Second, blaming is always a symptom of first-time responsibility. As a gifted rhetorician, Barack Obama charmed and talked his way into the Ivy League, law school, and a lectureship, and reinvented an unexceptional and brief Senate career as a mythical bipartisan achievement. He ran for president on grand talk about Bush’s nefariousness from Guantanamo to Iraq. Now, for the first time in his life, he is responsible for something other than soaring platitudes and easy invective. He clearly is uncomfortable with that newfound responsibility and so blames others for his novel “buck stops here” predicament.

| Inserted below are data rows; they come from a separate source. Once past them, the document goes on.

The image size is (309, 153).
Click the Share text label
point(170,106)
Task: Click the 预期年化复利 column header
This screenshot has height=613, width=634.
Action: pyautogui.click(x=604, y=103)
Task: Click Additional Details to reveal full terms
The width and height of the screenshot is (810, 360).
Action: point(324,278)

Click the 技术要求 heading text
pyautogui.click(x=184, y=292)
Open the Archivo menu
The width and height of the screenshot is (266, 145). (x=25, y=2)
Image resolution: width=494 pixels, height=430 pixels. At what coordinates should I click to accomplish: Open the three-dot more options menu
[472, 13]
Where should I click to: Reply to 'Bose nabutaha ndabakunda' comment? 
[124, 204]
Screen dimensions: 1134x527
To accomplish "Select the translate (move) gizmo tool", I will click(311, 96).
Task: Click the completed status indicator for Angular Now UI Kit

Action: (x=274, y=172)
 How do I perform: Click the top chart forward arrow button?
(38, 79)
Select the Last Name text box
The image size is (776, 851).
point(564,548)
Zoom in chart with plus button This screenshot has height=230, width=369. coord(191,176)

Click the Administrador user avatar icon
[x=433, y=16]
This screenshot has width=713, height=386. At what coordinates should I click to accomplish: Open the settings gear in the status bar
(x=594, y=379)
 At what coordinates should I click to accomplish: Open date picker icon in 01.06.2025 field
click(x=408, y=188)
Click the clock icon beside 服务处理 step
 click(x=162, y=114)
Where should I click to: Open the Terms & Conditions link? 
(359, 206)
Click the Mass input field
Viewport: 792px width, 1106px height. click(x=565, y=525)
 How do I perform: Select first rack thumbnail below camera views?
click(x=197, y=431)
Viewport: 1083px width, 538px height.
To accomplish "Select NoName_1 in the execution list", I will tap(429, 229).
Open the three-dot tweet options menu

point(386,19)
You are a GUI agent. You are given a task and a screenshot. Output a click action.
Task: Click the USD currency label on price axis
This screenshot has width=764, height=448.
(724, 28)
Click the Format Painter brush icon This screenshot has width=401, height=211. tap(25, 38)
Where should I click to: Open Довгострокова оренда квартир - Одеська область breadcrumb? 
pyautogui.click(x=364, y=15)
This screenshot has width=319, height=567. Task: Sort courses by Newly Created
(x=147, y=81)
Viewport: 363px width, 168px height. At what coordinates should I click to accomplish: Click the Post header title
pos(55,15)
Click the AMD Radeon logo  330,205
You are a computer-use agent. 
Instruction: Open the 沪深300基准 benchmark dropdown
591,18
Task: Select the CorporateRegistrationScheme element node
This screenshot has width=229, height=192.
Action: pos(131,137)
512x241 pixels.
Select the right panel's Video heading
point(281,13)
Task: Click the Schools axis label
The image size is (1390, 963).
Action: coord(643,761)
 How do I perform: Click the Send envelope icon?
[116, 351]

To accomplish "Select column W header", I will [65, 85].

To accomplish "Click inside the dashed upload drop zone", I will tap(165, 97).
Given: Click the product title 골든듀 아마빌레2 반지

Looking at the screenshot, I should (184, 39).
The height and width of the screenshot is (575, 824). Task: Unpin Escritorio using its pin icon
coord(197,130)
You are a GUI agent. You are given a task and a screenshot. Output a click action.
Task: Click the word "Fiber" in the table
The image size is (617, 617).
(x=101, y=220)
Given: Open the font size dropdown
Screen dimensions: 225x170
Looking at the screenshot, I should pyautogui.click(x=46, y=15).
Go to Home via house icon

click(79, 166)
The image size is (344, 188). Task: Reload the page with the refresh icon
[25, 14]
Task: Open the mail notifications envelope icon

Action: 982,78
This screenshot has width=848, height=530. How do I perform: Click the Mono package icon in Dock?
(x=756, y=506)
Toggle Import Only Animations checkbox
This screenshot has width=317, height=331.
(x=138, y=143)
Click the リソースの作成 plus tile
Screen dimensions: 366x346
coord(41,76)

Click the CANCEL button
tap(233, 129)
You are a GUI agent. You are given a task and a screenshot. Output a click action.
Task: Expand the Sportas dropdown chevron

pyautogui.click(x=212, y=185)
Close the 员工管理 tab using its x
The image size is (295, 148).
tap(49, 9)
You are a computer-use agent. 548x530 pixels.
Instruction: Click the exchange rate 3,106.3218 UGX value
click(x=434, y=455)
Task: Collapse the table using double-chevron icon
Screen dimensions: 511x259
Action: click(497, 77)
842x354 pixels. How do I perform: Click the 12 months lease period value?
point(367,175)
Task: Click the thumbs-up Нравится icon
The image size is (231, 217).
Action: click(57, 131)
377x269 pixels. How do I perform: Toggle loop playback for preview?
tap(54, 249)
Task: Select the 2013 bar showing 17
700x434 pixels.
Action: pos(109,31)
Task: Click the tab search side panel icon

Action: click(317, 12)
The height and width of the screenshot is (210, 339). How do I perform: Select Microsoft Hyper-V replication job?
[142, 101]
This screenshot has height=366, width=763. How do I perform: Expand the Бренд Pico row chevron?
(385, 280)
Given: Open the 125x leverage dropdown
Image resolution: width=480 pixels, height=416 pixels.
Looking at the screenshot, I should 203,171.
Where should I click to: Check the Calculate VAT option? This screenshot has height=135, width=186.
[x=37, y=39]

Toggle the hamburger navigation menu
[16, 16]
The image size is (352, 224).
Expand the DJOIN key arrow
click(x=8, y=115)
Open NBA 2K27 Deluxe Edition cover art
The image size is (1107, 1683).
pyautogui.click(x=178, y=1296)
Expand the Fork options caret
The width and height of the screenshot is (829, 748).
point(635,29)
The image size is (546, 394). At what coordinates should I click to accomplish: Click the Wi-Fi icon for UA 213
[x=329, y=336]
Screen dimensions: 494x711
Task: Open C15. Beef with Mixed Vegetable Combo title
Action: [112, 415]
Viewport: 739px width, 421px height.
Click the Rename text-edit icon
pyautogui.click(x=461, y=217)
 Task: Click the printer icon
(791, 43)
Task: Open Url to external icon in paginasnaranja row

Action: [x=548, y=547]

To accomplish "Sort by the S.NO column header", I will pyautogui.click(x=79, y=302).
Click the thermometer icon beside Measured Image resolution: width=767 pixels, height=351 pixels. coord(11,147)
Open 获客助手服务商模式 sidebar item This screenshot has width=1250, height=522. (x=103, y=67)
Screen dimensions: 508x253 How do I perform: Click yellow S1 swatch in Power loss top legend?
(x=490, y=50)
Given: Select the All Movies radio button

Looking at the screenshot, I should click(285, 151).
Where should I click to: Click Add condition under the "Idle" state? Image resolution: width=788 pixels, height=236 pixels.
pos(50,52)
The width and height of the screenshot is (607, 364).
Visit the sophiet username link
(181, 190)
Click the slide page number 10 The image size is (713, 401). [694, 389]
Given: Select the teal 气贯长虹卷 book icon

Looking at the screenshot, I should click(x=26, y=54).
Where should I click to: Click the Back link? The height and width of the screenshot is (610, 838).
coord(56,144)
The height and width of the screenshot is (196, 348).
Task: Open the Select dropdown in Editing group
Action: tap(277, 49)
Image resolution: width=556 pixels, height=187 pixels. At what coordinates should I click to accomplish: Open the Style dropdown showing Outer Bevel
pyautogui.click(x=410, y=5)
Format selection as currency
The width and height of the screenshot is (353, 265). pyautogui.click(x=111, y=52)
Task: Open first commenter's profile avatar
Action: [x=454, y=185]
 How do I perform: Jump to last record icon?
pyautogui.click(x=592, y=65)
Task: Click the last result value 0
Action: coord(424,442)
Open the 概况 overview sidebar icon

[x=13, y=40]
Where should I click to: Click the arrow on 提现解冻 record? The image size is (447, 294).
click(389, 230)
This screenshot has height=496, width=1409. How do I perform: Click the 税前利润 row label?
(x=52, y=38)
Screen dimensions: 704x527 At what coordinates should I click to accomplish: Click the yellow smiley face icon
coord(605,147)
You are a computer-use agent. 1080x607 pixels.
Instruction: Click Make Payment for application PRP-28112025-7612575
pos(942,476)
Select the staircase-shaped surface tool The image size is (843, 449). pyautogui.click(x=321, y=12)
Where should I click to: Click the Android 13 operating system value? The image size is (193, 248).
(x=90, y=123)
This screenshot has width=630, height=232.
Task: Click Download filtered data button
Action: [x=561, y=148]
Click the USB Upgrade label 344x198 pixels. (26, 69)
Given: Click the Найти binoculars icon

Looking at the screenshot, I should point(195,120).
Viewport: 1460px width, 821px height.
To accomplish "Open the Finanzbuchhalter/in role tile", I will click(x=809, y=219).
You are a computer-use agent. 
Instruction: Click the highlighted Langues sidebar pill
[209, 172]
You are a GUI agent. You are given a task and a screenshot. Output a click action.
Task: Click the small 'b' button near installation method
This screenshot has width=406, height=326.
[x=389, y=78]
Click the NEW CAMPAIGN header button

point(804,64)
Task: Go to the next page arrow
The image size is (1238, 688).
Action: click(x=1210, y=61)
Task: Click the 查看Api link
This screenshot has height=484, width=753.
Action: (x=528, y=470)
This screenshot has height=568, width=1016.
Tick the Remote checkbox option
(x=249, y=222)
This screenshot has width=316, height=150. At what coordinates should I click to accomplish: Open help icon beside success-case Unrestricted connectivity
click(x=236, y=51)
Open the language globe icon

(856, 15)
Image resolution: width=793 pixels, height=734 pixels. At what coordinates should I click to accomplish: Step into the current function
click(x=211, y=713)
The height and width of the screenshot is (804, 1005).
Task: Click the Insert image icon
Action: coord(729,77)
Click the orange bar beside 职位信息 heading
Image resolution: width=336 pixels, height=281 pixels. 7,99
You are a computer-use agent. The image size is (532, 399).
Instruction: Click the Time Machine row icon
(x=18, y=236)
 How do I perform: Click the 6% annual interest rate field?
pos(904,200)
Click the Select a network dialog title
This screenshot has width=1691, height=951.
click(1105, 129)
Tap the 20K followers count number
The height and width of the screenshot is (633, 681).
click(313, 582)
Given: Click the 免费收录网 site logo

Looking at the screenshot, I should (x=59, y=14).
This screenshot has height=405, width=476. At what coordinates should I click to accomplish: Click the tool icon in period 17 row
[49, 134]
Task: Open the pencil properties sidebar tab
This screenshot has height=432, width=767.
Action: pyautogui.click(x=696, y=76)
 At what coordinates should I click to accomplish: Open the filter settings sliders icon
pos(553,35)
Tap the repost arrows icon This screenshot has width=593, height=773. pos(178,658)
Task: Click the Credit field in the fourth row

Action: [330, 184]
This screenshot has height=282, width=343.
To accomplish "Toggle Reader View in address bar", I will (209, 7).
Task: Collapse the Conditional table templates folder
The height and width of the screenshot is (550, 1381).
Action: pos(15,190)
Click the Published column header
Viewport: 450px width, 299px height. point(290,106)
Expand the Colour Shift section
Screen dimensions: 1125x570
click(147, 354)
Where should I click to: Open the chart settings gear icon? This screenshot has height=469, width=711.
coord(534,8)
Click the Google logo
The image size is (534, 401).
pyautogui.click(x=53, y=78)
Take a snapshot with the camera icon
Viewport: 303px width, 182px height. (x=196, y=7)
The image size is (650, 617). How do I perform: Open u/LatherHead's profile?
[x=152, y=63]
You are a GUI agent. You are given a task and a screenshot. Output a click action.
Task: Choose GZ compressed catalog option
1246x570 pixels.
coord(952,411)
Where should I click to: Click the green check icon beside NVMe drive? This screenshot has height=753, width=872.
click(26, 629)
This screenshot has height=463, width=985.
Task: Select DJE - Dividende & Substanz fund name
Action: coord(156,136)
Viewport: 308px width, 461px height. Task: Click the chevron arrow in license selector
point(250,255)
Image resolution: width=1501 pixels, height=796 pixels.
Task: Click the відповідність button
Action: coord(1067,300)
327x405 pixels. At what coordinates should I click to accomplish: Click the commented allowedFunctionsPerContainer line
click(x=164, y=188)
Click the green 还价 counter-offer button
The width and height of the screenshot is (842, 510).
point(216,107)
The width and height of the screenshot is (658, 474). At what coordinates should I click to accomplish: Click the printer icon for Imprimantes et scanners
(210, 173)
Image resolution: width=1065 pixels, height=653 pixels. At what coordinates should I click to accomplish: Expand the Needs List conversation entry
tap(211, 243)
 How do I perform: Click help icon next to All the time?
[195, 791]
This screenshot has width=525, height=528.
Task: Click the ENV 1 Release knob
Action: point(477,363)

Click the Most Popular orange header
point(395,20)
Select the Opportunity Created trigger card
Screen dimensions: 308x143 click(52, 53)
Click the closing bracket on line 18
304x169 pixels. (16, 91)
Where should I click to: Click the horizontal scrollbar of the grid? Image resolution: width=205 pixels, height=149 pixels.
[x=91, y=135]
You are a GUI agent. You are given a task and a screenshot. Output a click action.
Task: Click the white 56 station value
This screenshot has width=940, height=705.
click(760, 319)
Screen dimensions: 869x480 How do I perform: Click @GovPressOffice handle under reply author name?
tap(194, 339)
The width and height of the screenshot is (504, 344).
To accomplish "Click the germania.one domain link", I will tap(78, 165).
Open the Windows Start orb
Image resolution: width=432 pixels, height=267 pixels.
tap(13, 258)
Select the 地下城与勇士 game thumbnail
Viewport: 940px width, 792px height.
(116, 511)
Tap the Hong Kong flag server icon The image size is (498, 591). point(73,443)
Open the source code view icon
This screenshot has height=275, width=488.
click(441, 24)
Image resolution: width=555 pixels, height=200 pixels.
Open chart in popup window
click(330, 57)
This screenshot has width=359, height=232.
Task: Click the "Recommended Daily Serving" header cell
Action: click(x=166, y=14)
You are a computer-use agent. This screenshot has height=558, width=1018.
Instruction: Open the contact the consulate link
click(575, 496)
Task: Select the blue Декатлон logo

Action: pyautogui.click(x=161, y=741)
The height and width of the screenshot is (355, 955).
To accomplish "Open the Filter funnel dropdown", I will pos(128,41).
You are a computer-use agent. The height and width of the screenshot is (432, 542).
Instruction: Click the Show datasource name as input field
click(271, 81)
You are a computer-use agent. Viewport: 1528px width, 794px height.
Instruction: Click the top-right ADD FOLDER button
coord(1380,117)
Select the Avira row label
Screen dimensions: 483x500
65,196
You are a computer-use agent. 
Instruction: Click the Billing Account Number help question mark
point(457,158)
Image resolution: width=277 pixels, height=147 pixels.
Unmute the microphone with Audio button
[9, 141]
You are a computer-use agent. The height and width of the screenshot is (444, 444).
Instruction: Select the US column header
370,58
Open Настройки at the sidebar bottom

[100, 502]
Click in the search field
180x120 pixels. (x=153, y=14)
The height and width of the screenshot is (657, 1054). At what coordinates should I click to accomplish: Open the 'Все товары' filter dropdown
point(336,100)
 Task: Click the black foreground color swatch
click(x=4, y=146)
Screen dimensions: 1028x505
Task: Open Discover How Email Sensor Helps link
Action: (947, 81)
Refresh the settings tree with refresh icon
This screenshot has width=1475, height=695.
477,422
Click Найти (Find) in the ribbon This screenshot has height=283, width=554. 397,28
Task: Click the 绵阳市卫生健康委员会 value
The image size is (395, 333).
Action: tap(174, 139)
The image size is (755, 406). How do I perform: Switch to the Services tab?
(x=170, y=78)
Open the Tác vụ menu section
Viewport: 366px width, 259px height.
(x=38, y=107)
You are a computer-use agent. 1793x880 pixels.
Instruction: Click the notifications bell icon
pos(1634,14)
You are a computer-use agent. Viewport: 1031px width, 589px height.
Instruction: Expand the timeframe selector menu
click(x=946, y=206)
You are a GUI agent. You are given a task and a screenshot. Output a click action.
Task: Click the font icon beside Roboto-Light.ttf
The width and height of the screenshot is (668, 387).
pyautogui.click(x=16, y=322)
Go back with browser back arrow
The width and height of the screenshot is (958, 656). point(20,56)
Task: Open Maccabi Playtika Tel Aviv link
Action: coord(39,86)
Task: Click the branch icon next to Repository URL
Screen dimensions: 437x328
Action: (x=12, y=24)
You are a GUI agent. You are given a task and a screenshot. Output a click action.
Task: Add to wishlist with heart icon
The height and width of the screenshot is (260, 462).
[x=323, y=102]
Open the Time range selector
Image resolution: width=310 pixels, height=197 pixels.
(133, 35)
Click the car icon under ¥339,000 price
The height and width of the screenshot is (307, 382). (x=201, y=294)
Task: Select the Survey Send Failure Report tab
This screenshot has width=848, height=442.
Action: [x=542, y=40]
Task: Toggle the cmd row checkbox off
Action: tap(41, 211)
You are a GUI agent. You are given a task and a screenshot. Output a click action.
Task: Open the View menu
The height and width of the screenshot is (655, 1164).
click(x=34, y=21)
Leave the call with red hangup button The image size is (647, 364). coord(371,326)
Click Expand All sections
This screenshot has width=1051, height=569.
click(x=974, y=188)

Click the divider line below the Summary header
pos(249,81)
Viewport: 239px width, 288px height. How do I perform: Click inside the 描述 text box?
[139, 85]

Third, Obama has picked up a lot of technocratic data but little common sense, or even the sorts of basic facts that most people acquire in the workplace. Only a hothouse plant would think that inflating tires and getting “tune-ups” are a substitute for greater petroleum production. “Millions of green jobs” is the sort of pie-in-the-sky theorizing one hears in the faculty lounge among tenured apparatchiks, but which means little to a small businessman who must meet a payroll. No business or household off the subsidized campus or government dole could run the way Obama runs the government — and it shows in his naïveté about what is ruining the recovery.

Lastly, there are no consequences for Obama’s blaming his failed economic policy on someone else. The media long ago gave up their role as presidential watchdogs and became invested in Obama’s success. Obama knew that he could golf far more with exemption than George W. Bush could. He could renounce public campaign financing and shake down Goldman Sachs and BP for record donations — and still demagogue Wall Street greed. Polls suggest that the public has finally grown tired of Obama’s finger-pointing and his embarrassing contradictions. No matter — Obama himself knows that those who deliver and shape the news will never hold him to account.

George McClellan telegraphed President Lincoln weekly to tell him how other people and things had stalled the Army of the Potomac — in a way Ulysses S. Grant never did. Douglas MacArthur blamed the surprise Chinese invasion of Korea on the Truman administration, Congress, Communists, his Pentagon overseers, and other officers — in a way unknown to his successor, Matthew Ridgway. William Westmoreland thought the politicians and the Sixties lost him Vietnam — in a way foreign to the thinking of his successor, Creighton Abrams. Before David Petraeus, U.S. generals in Baghdad blamed their civilian overseers, Iraqis, someone else’s strategy, Washington neo-cons, or enemy terrorists for their failure to secure Iraq.

Attention, Mr. President: History is not kind to blame-gamers.